The separation into pairs of rows is in recognition of the normal rhythm of ringing where a short pause (roughly the space for one bell note) is inserted to quantify the rhythm.

Change Row

Writing out the sequence of bell notes as a series of numbers, and then changes to the order of those numbers, leads logically to the idea of a change row.

Changes into the order could be introduced by holding one bell a fraction longer and ringing another fractionally quicker. So a call of 2 after 3 would result in the sequence 1-3-2-4-5-6.

1-2-3-4-5-6
1-2-3-4-5-6 call 2 after 3

1-3-2-4-5-6
1-3-2-4-5-6 call 4 after 5

1-3-2-5-4-6
1-3-2-5-4-6

Special Change Rows

Various Change-Row sequences have attained special importance over the (hundreds) of years that change ringing has been taking place. These are listed in the glossary of terms, see: Named Changes in the glossary of terms.

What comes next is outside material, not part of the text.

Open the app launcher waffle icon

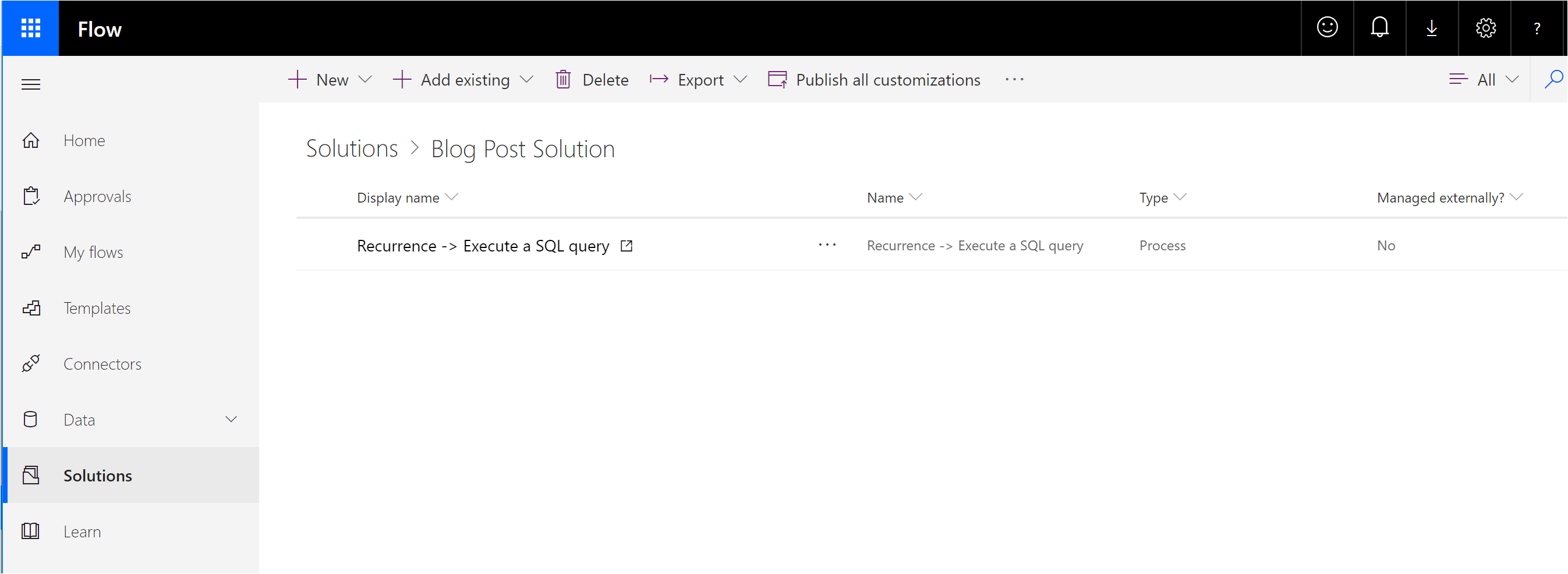click(x=30, y=29)
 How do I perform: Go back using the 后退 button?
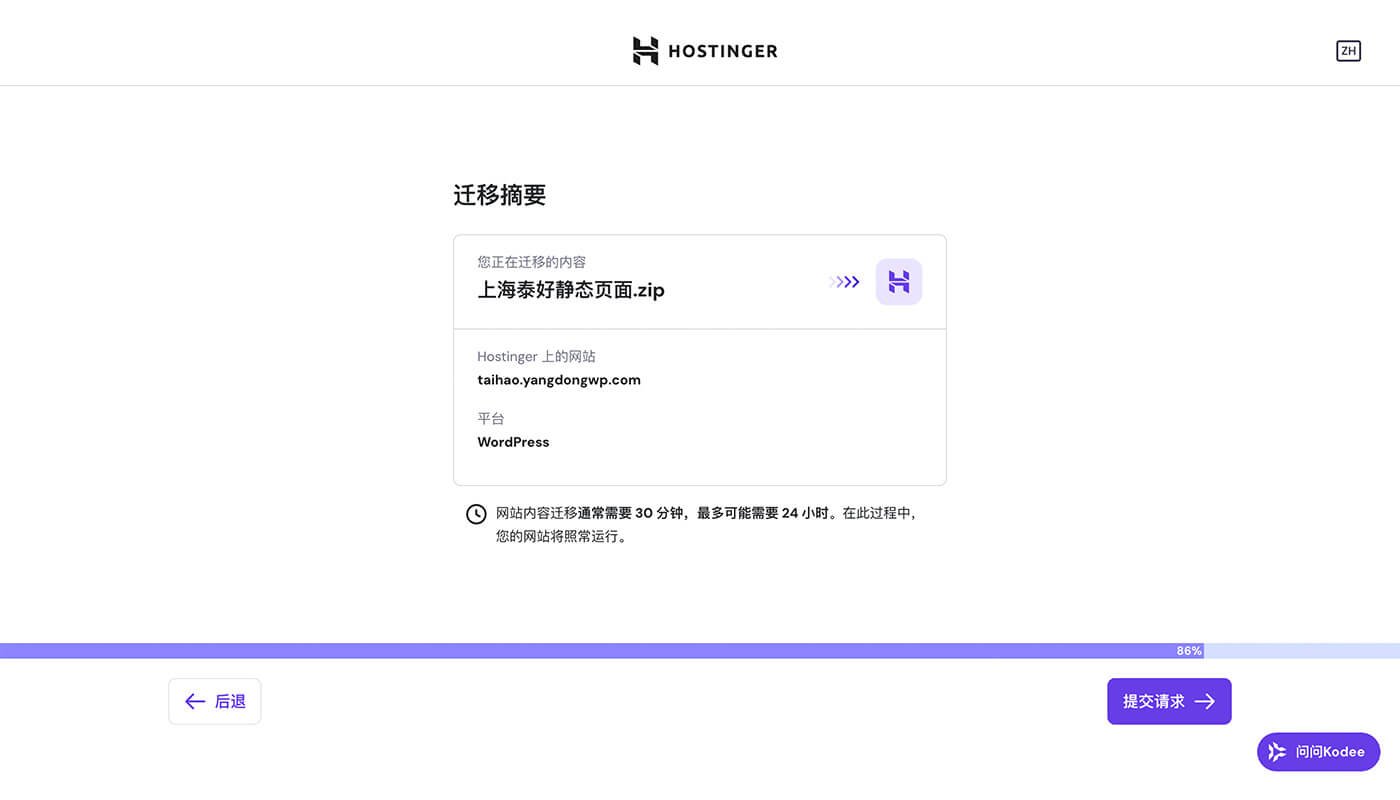click(x=214, y=701)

Changes into the order could be introduced by holding one bell a fraction longer and ringing another fractionally quicker. So a call of 2 after 3 would result in the sequence 1-3-2-4-5-6.

1-2-3-4-5-6
1-2-3-4-5-6 call 2 after 3

1-3-2-4-5-6
1-3-2-4-5-6 call 4 after 5

1-3-2-5-4-6
1-3-2-5-4-6

Simple Change Ringing

It is a small step from there to get to change ringing where the sequence alters at every pull of the rope. So simple change ringing on 4 bells would look like:

1 2 3 4
2 1 4 3
2 4 1 3
4 2 3 1
4 3 2 1
3 4 1 2
3 1 4 2
1 3 2 4
1 2 3 4
8 sequences before repetition occurs

Change ringers then developed more and more complex patterns and techniques for extending the number of sequences (or changes) without repetition. The patterns and techniques are, today, known as methods.


Methods

"Methods" are at the heart of all change ringing. “Complib” is the acknowledged definitive list of methods and has over 23,000 different entries as at August 2023.

Various classifications of Methods are coded in the library, and relate to the structural nature of the methods. Some are simple, some are complex, some are fiendishly complicated.

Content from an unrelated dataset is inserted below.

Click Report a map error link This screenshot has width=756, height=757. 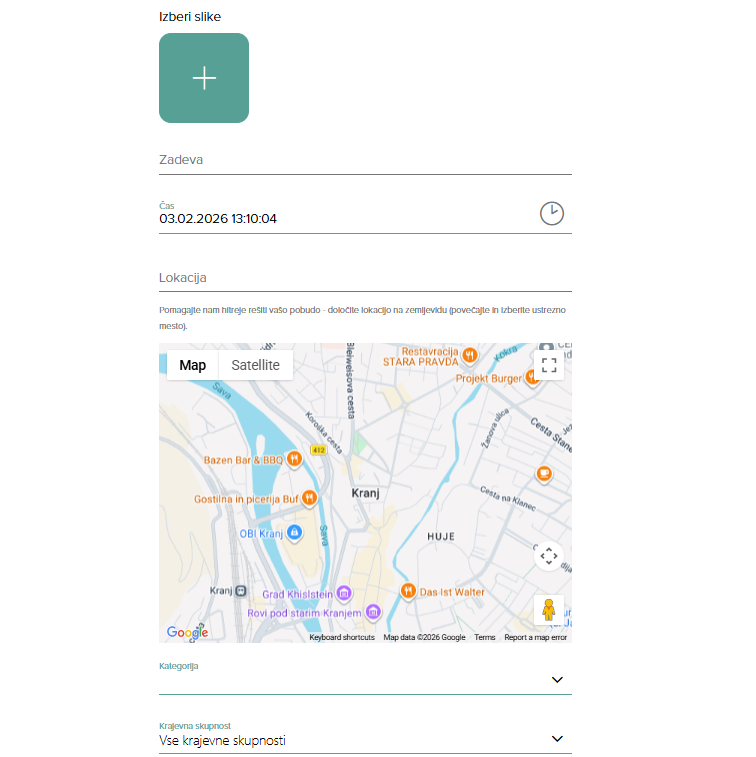pos(535,637)
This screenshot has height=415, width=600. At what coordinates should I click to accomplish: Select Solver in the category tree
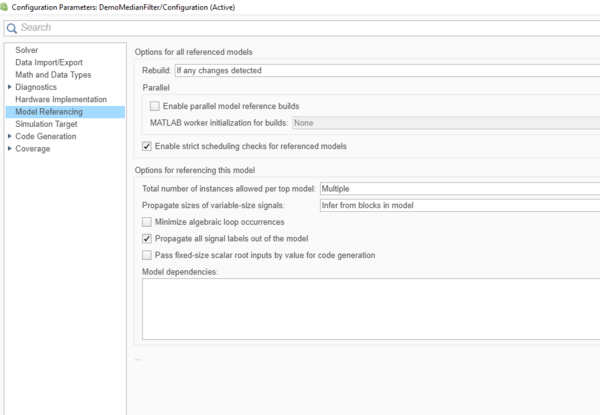(27, 50)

The methods for tower bells are identical with the methods for handbells. A single handbell is often rung in the tower as a means of practice for ringing a single tower bell. Handbell change ringing is always done with two handbells; this demands a different set of ringing skills, hence this website.

Various strategies are used to reduce the mental challenge of ringing a pair of bells but nothing replaces the need to study the structure of the ringing methods in great detail. This study pays dividends in both handbell ringing and towerbell ringing.


Peal

The word "Peal" is often used to describe a set of tower bells. Our usage here is as a noun describing a specific number of change rows. See “Peal” .

The maximum number of unique sequences rises rapidly from the 24 available with 4 bells to the 5,040 available with 7 bells, and the 40,320 available with 8 bells. For various reasons 5,000 changes became a standard length and is known as a full peal, as opposed to a shorter standard length of 1,250 changes known as a quarter peal.